Steroid injections are a popular form of treatment, because they provide longer term relief - with some places reporting permanent relief for up to 70% of trigger finger pain sufferers. Often, one injection is enough to help solve the problem for good, but occasionally a second injection is needed. If the pain continues to return, other options may need to be explored.
Trigger Finger Surgery
If all other options have been explored, and trigger finger persists,
it might be time to consider trigger finger surgery. Unlike steroid injections, surgery is more intensive. A surgeon will have to cut the inflamed tendon (or sheath), to allow your finger to resume its former mobility.

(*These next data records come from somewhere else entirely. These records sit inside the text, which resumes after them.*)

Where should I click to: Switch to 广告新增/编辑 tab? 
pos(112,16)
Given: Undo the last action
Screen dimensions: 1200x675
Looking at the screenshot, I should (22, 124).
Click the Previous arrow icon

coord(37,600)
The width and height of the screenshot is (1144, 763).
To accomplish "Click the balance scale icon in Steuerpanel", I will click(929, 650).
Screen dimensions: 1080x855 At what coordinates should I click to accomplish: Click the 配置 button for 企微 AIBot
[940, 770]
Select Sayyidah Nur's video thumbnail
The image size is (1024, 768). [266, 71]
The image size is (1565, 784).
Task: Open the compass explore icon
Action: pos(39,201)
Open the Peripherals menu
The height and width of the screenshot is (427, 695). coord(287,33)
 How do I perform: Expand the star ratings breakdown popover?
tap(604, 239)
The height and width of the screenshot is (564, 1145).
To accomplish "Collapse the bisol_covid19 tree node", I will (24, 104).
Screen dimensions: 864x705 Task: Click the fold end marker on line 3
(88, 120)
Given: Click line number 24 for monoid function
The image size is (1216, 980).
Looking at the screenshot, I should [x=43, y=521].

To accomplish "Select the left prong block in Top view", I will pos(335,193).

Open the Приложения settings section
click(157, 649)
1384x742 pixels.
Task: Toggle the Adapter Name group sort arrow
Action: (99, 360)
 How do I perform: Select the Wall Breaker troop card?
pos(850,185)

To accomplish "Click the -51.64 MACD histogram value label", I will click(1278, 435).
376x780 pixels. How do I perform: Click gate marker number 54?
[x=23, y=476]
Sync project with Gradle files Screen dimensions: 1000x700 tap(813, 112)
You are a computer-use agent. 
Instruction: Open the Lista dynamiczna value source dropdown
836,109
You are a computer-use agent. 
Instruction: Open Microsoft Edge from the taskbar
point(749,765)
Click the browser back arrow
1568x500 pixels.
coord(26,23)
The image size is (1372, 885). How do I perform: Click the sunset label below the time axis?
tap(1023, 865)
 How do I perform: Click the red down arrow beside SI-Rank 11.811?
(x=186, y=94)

Not everyone with trigger finger is a candidate for surgery - it will depend on how bad the pain is, and what caused the trigger finger in the first place. (See our previous note about pregnancy!). If you ARE a candidate, however, expect a fairly minimally invasive procedure, usually done under a local anesthesia (aka you’ll be awake, but your hand will be numbed.)
Trigger finger surgery is one of the best ways to ensure the pain no longer returns - and it cures trigger finger immediately. You’ll need to take some time off to ensure it heals, but there’s a good chance you’ll be able to move your finger again instantly.
Instant gratification is a beautiful thing.
Trigger Finger: Talking to Your Doctor
Now you know everything there is to know about trigger finger, and you are appropriately armed (handed?) to take the next steps in your healthcare journey! If you’re anxious about talking to your doctor -- and heck, who isn’t? -- we’ve created this list of 5 likely questions they’ll have so you can practice the answers in your mirror at home!
When did the pain begin? How often do you experience it?
Does your finger (or fingers) lock up? Again, how often does this occur?
Have you tried any over-the-counter or at-home treatments? (If you have, be prepared to tell them which and how successful they were).
Do you have any related conditions, like arthritis or diabetes? (Or pregnancy, but in my experience docs are ALWAYS going to ask female-presenting patients if they’re pregnant, it’s our curse).
Do you have a job or hobby that involves repetitive use of your hands?
Remember - YOU are allowed to ask questions too! You can ask what the doctor recommends, in terms of treatment, surgery or pain medication. It’s your body, and unless you’re able to possess someone else, it’ll likely be your only body. Take care of yourself.
And drink a lot of water. Seriously.